How monitor elements in a DB2 pureScale instance are reported

In general, the mechanics of monitoring in a DB2 pureScale instance are similar to the mechanics of monitoring in other DB2 instances. For example, the MON_GET_TABLESPACE table function, which returns information about table spaces in a database, works similarly in both DB2 pureScale instance and other DB2 instances. In a DB2 pureScale instance, the scope of some monitor elements is limited to a specific member, while the scope of others is global, across all members. For example, the data from monitor elements such as direct_reads, or pool_data_l_reads are specific to read activity performed by a member. By comparison, monitor elements such as tbsp_total_pages, which represent physical attributes of a table space is the same across all members, because all members share the same table space. For example, consider the following query:
SELECT VARCHAR(TBSP_NAME, 30) AS TBSP_NAME,  
       MEMBER, POOL_DATA_L_READS, 
       TBSP_TOTAL_PAGES  
FROM TABLE(MON_GET_TABLESPACE('USERSPACE1',-2))

The results of this query look like the following example:

TBSP_NAME                      MEMBER POOL_DATA_L_READS    TBSP_TOTAL_PAGES
------------------------------ ------ -------------------- --------------------
USERSPACE1                          1                    0                 4096
USERSPACE1                          2                    0                 4096
USERSPACE1                          3                    0                 4096
USERSPACE1                          0                   36                 4096

  4 record(s) selected.
In this example, the number of logical reads from the local buffer pool for each member is different because each member performs its reads independently of other members; however the total pages for the table space is the same across all members, because all members are working from the same instance of USERSPACE1.

Effects of component failure on monitor element reporting

If a host, member or CF in a DB2 pureScale environment fails, unless the entire DB2 pureScale instance is taken down, you can still retrieve monitor elements from the instance. However, the components that fail do not generate statistics. This fact is apparent if you are running a query such as the first example shown in How monitor elements in a DB2 pureScale instance are reported, where data from each member is shown individually. If you use a query that aggregates information across members, though, you might not notice that data from a member is missing.
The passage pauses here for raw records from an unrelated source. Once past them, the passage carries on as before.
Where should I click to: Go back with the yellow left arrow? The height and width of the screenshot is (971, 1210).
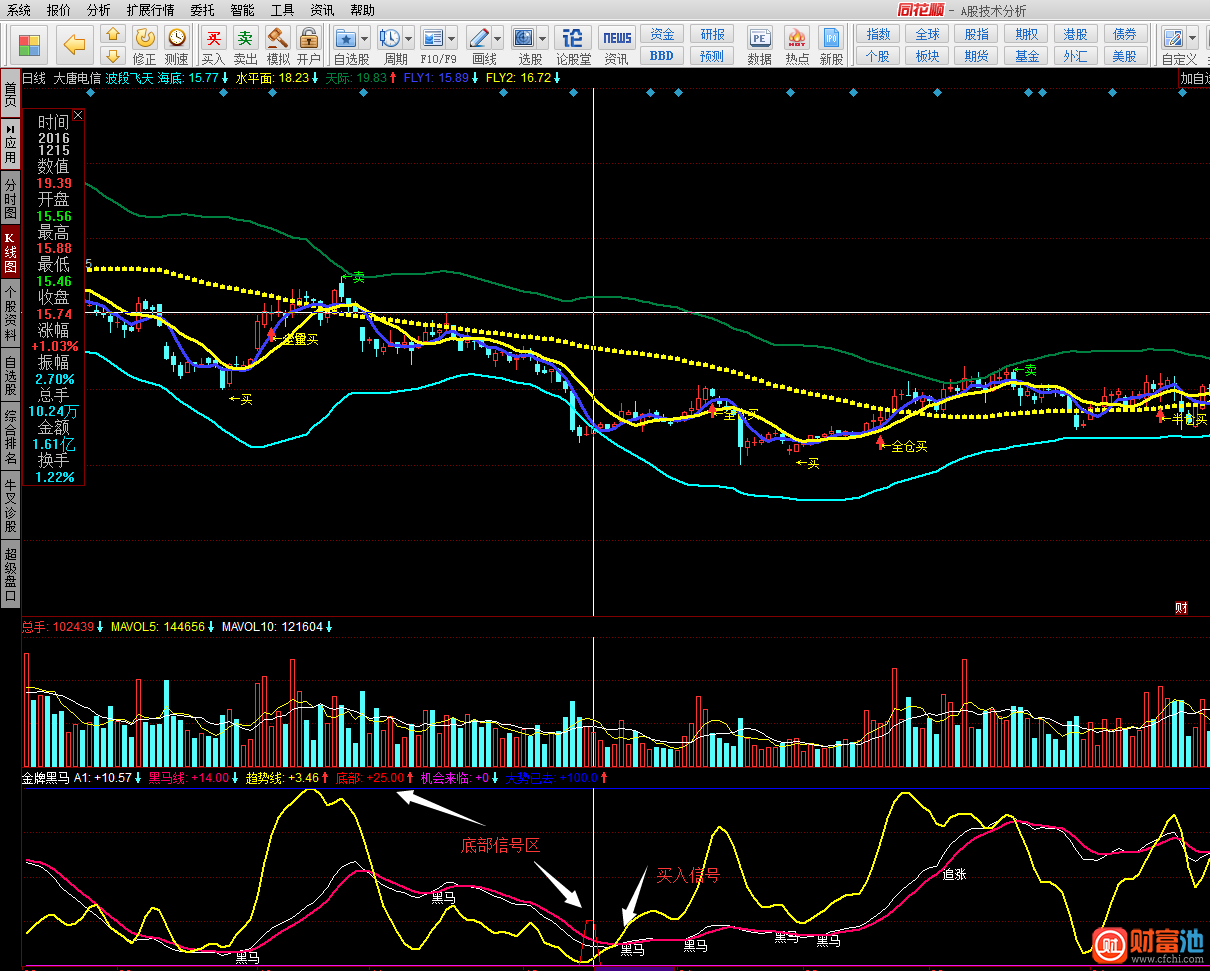[x=74, y=44]

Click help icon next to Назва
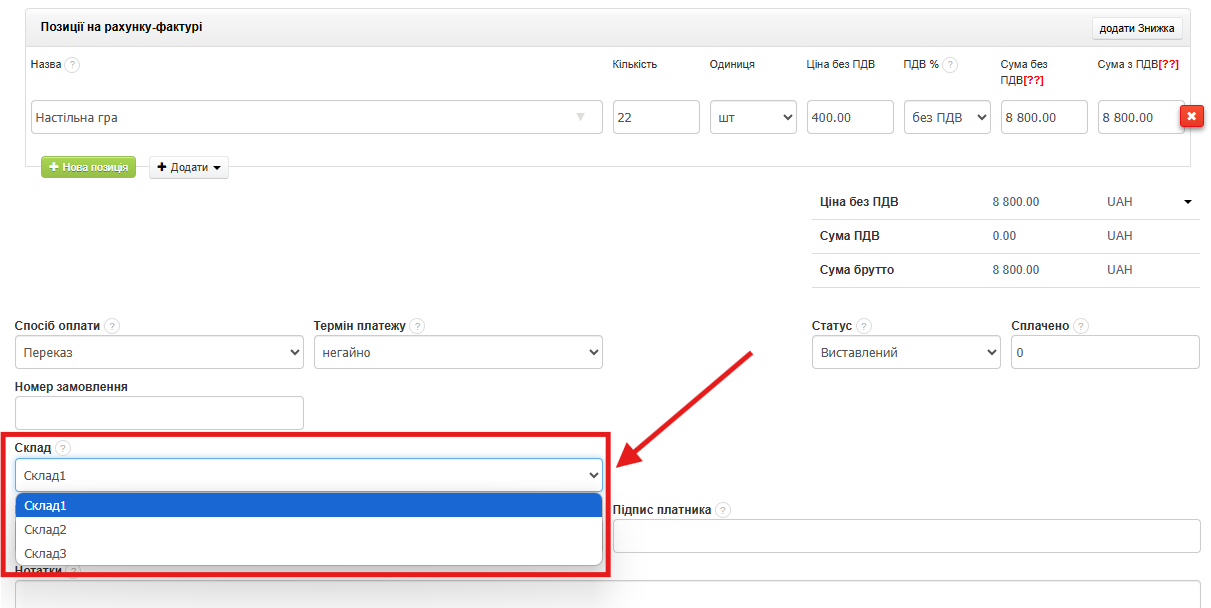click(73, 65)

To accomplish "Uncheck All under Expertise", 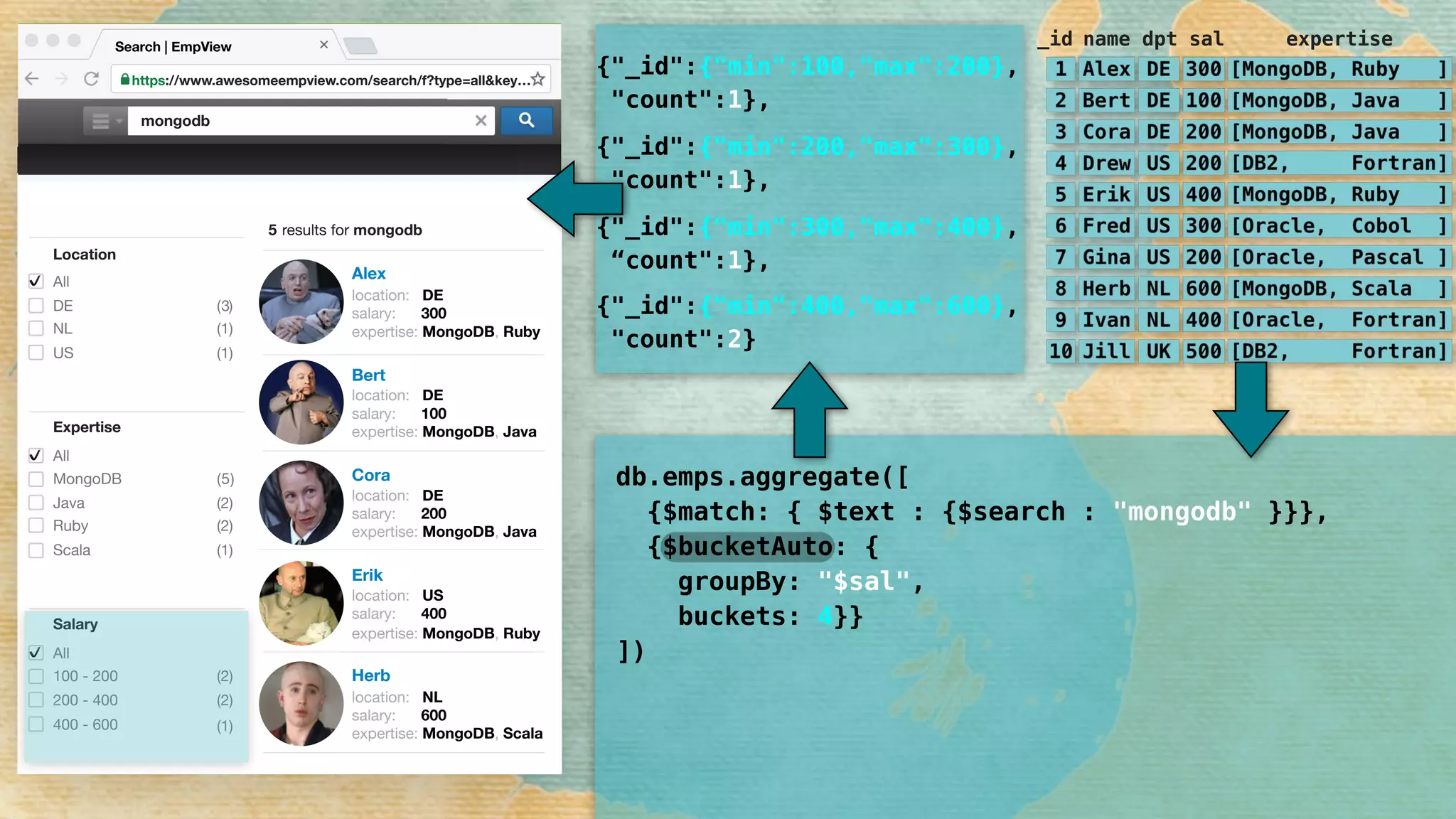I will (36, 455).
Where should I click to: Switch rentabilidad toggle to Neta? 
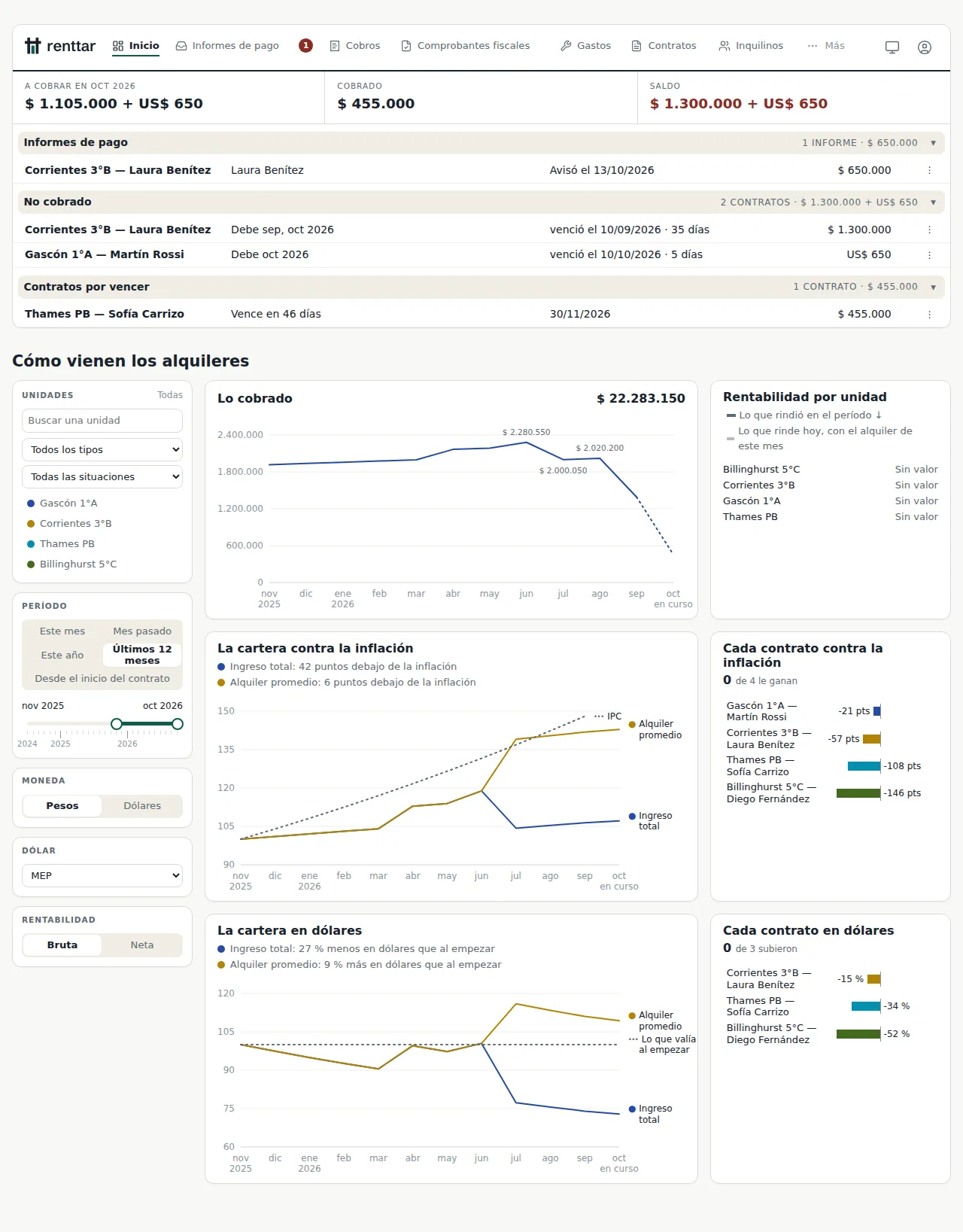click(x=142, y=945)
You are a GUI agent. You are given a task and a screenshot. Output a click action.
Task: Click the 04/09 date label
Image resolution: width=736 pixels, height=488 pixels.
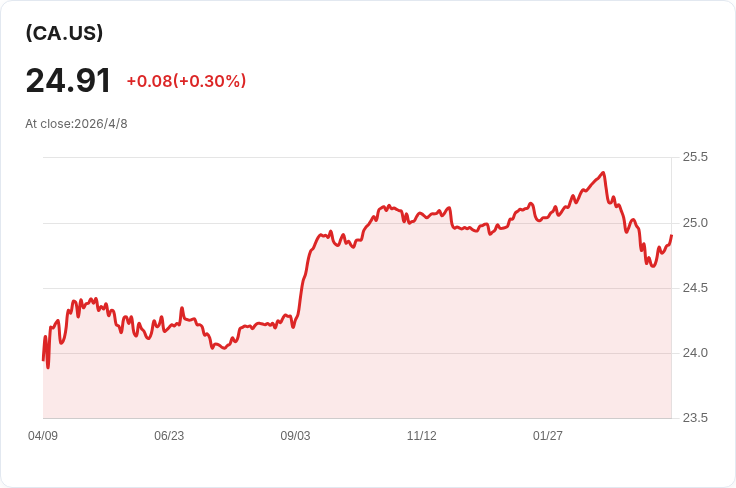tap(43, 436)

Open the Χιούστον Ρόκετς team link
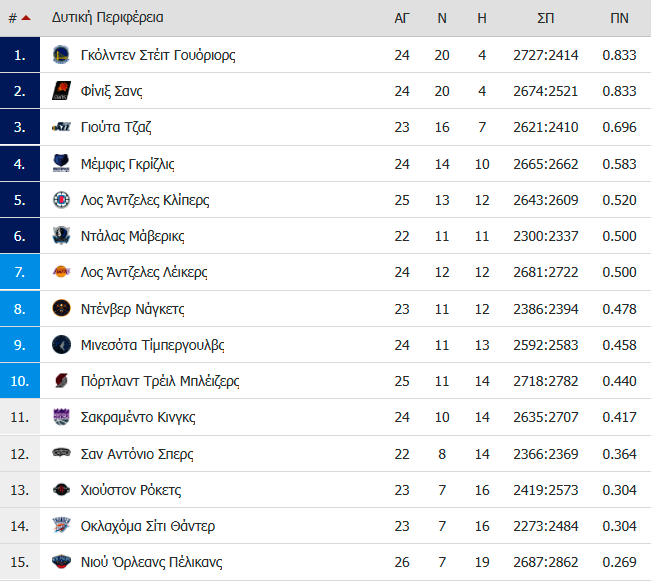tap(131, 490)

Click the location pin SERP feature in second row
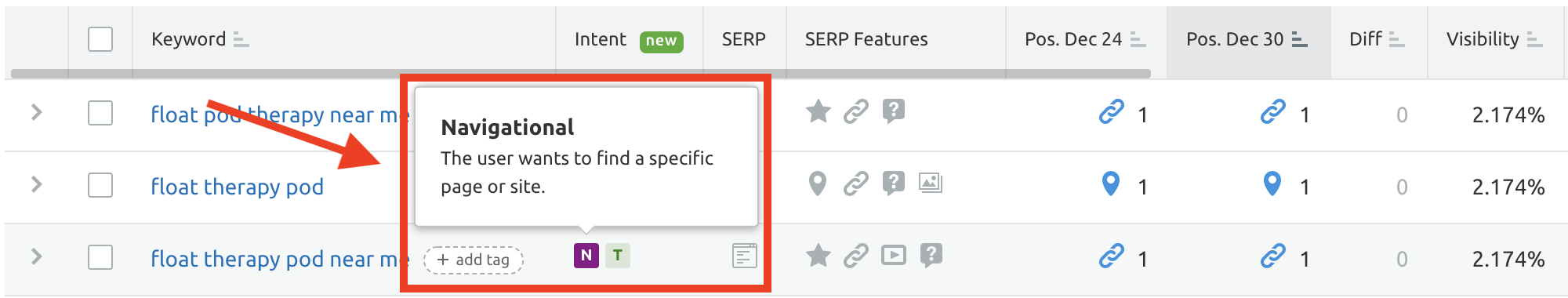[x=817, y=184]
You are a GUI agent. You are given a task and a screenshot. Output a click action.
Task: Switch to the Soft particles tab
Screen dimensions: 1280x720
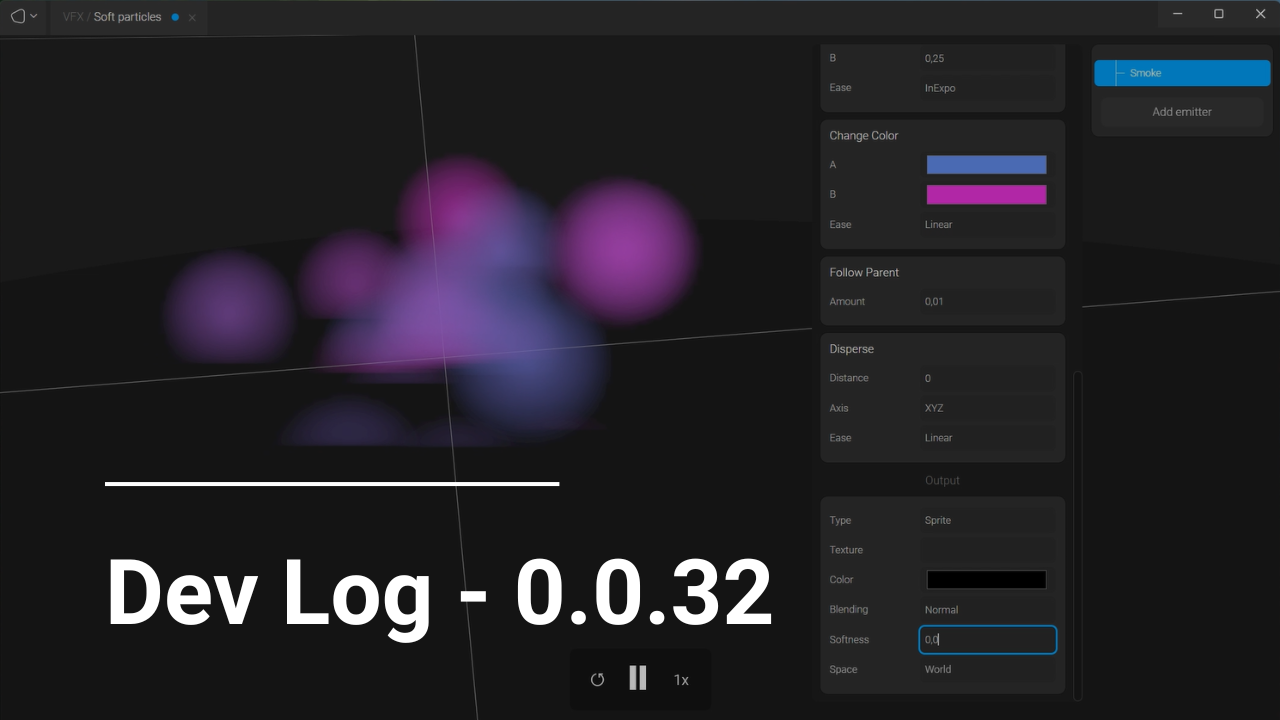125,17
Another thing to keep in mind is that if a member fails while monitor element data collection is taking place, the data collection process pauses until the communications problem with the failed member has been detected, or the TCP/IP timeout period has passed. In this situation, the data is still reported, however, there is no information from the failed member.

Finally, keep in mind that if a member fails, all the statistics accumulated in the monitor elements are reset to 0.